At the Mozilla “open house”, Mike Schroepfer, Mozilla Corporation vice president of engineering said that beta 5 of Firefox 3 will come out next week. It will be the last beta before release candidate 1, which is due for May; Firefox 3 should ship in June or before, if possible.
Schroepfer said, Microsoft’s stated support for open standards (like CSS 2.1) is “a huge win for the Web.” But “I wouldn’t call it ‘vigorously embrace,'”. Lots of old standards are still not used.
Firefox will support HTML 5, which has a spec for offline access. This will make Google Gears obsolete, he said.
Firefox 3 will have less of the “Firefox look” and appear like a native app on Windows, Mac and Linux. It will support skins so you can pick your favorite look. Nearly everything is in the same place, but the back button is about twice as big.
Below are some of the new features of Firefox 3:
|> Performance/memory improvements: It is much faster than Firefox 2, even on SSL sites, like banking sites.
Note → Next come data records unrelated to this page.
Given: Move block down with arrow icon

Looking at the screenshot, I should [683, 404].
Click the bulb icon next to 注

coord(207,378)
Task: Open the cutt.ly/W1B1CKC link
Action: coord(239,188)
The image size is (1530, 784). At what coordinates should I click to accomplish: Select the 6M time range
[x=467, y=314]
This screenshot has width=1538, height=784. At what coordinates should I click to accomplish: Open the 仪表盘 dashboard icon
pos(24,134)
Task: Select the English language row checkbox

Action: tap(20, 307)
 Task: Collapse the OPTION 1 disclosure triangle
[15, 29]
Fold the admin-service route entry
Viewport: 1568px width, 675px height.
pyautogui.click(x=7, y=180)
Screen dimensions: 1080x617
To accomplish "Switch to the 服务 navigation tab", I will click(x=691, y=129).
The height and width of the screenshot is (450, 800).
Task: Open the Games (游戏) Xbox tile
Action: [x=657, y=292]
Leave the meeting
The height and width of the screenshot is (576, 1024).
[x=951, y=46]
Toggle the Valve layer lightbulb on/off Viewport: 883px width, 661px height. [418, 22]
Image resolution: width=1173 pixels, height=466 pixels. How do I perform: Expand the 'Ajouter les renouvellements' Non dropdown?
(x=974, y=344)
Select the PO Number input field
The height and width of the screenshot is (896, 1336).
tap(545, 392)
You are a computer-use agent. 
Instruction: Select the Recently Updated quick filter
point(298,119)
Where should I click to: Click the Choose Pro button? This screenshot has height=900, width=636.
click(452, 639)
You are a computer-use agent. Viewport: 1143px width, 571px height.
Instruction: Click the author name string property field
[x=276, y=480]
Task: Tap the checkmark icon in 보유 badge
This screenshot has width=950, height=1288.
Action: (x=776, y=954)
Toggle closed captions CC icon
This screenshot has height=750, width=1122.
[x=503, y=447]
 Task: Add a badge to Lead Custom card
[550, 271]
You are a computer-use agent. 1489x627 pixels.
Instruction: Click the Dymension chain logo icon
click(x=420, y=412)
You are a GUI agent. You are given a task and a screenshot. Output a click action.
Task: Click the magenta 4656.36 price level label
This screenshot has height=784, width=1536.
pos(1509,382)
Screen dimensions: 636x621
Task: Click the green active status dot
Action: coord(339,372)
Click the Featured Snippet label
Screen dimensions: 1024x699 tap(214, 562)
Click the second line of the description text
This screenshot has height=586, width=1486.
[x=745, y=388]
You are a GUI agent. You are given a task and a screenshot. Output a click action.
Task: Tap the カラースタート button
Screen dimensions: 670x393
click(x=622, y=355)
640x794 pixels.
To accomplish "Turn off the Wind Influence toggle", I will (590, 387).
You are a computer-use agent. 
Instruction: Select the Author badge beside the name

When tested on Gmail it was two to four times faster than Firefox 2.
The complaint regarding memory inefficiencies has been addressed. Firefox 3 uses less memory than other browsers, and more importantly, releases that memory when tabs close. Also, during an extended browser session test, Firefox 3 was much better behaved and didn’t chew up memory or slow down. According to Schroepfer, neither IE 8 or Safari 3.1 can pass the test they’ve written, as they both crash.
|> Safer and faster: Firefox 3 will scan for malware (Firefox 2 already checks for phishing). It will actively check sites and update internal pattern database every 30 minutes. In contrast, IE uploads site URLs to Microsoft for checking. Mozilla says its version offers more privacy, but at Mozilla’s expense to push the pattern database over the Net. In early beta, this technology found that the site supporting a popular extension (Firebug) had been compromised. Address bar also checks for phishing exploits and lets users pull information from certification authorities.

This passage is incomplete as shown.